The rand is more stable than you think

While the day-to-day changes in the value of the rand may seem volatile, research from AlphaWealth shows that, over time, depreciation has been pretty consistent.

Andrew Flavell, wealth manager at AlphaWealth, has tracked the rand’s exhange rates between January 1997 and 2015 and compared its depreciation to two economic indicators, namely the inflation and interest rate differentials.

In 1997, the rand was trading at R4.39 to the dollar and R11.78 to the dollar at the time of Flavell’s calcualtions – a depreciation rate that averaged 5.3% per year.

Since 1997 South Africa’s inflation has averaged 6%. The US inflation has been 2.25% which makes the average differential over the period 3.78%.

According to this theory, the Rand should depreciate at 3.78% annually.

Looking at the interest rate differential, using the ten year bond yield, South Africa has on average been borrowing at 10.1% and the US has been borrowing at 4.05% which means the Rand should have depreciated around 6% to the US dollar each year.

“So the value of the rand should at R9.27 based on the inflation differential and at R13.74 according to the interest rate differential,” Flavell said.

“When we combine the two, the average differential of inflation and the interest rate, the average annual depreciation should be 4.9%. So the Rand should currently be R11.50 but it is currently trading around R11.78 which is only a 2.4% discount.”

Making up the gap

According to Flavell, the discrepency between the real depreciation rate and the theoretical one can be explained by other market influences such as:

  • Capital flows: “Foreigners were buying South African bonds and equities since 2003. This peaked in 2011 and since then, foreigners have been net sellers of South African equities and bonds.”
  • Market sentiment: “Business confidence is low due to power, labour and policy uncertainty.”
  • Poor fundamentals in the local economy: “South Africa’s GDP growth has lagged behind its peers.”
  • Low productivity: “Ideally a country’s output should be 50% or above.
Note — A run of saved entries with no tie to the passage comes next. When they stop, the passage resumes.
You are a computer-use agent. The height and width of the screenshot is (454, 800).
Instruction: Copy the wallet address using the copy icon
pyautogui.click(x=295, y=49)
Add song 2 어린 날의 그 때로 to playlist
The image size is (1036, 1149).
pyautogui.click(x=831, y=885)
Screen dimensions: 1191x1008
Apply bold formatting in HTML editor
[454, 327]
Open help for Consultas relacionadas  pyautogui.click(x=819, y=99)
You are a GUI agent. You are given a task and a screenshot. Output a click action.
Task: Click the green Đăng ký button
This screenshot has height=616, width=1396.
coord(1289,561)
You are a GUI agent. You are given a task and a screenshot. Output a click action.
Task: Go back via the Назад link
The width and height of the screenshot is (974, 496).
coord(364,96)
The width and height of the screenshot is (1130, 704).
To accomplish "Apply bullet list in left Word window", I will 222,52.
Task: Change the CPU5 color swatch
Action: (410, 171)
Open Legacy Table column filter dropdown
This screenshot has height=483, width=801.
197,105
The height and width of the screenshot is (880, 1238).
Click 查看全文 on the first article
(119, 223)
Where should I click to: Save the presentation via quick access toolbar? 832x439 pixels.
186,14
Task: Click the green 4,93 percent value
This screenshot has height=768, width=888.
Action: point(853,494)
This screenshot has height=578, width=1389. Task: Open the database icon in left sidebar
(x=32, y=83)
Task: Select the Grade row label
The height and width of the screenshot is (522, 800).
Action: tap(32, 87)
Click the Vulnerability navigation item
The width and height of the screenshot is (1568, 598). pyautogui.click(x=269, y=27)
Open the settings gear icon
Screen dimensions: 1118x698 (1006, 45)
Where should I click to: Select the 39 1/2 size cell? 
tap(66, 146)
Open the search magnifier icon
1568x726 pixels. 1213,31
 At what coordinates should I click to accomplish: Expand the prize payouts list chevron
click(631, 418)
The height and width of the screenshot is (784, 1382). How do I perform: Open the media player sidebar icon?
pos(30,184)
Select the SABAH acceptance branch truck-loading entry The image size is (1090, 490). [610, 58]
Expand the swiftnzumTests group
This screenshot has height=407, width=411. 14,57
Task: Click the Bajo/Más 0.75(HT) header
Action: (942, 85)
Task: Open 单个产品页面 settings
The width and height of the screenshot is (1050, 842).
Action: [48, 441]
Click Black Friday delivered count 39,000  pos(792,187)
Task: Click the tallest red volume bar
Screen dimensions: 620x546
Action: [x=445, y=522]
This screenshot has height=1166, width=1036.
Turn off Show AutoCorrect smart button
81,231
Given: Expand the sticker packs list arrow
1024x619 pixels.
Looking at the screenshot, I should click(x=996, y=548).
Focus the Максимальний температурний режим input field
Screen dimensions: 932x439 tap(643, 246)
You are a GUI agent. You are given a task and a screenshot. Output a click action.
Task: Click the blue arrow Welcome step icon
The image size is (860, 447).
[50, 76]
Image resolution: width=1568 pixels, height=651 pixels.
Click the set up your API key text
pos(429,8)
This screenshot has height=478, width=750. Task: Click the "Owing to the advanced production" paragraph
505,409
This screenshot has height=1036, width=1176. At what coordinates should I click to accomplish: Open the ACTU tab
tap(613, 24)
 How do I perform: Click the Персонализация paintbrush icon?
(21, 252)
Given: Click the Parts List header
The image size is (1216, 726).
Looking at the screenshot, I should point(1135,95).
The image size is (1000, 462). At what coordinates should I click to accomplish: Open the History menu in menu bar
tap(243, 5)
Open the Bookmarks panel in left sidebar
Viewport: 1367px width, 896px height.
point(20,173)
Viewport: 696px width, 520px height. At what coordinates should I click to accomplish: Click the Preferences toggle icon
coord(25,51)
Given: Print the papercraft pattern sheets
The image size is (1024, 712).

South Africa is currently around 45% which indicates weakness in output production.”
  • Credit outlook: “With an unreliable power supply, the imminent ‘strike season’ and widespread corruption, the GDP growth rate may continue to come under pressure.”

According to Flavell, while the rand is currently trading at 2.4% discount, it may be a good idea to take investments offshore.

“Factor in the five reasons for the decline of the currency. If you believe that these issues will be resolved or turned around, then it may not make sense for you to transfer your investments offshore.”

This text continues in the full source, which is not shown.